STRACHEY, Lytton. Elizabeth and Essex: A tragic history. London: Chatto and Windus, 1928.

FIRST EDITION WITH OWNERSHIP SIGNATURE of SIR JOHN GREER DILL. 8vo, pp. [viii], [288] + frontis portrait of Elizabeth I, plus 5 other b/w plates. Coarse fawn cloth, gilt lettering to spine. Brown stain to top edge, bottom edge rough trimmed. POI in pen in Dill’s hand to front pastedown: ‘J. g. Dill/ Dec 1928/ From Philip Joubert de la Ferté,’ bookseller label to bottom edge. Foxing to fore-edge. Contents shaken, spine starting at title, some foxing. A good copy that speaks to a singular trans-Forces relationship between two distinguished military men during the cradle of their careers.

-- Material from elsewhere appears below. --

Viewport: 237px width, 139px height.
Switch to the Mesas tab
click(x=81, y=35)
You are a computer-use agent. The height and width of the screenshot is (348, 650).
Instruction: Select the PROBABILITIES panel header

Dismissed by Churchill from his brief, inglorious stint as Chief of the Imperial General Staff (CIGS) in 1941, during which he was unflatteringly referred to as Dilly-Dally, Field Marshal Sir John Greer Dill (1886–1944) went on to rise, phoenix-like, to head of the British joint staff mission in Washington and senior British member of the combined chiefs of staff: he was ‘an ideal guarantor and mediator, fixer and broker, in the Anglo-American market place’ (Danchev). Dill’s first military métier, however, was training, and it was during an early posting that he overlapped with Air Marshal Sir Philip Bennet Joubert de la Ferté (1887–1965). From 1926-1928 both men were based at the nascent Imperial Defence College (IDC, now Royal College of Defence Studies, RCDS)), Dill as the first Army Instructor and de la Ferté as the first RAF instructor. According to Dill’s biographer Alex Danchev during ‘the early twenties he was said to have been bitten by a mad soldier, so energetically did he work [and] at every level he garnered unstinting praise’; indeed, in the 1928 New Year Honours he was appointed a Companion of the Order of the Bath (CB). Similarly, the interwar posting at IDC was transformative for de la Ferté, who left as air commadore, and went on to serve as air adviser to Combined Operations and then as Assistant Chief of Air Staff responsible for the practical application of radar in the RAF. He would become inspector-general of the RAF. De la Ferté’s choice of gift is intriguing, hinting at an interest in the psychoanalysis of leaders and those with power. One can only speculate what role – subconscious, or not – this book may have played in the rise of two distinguished military men.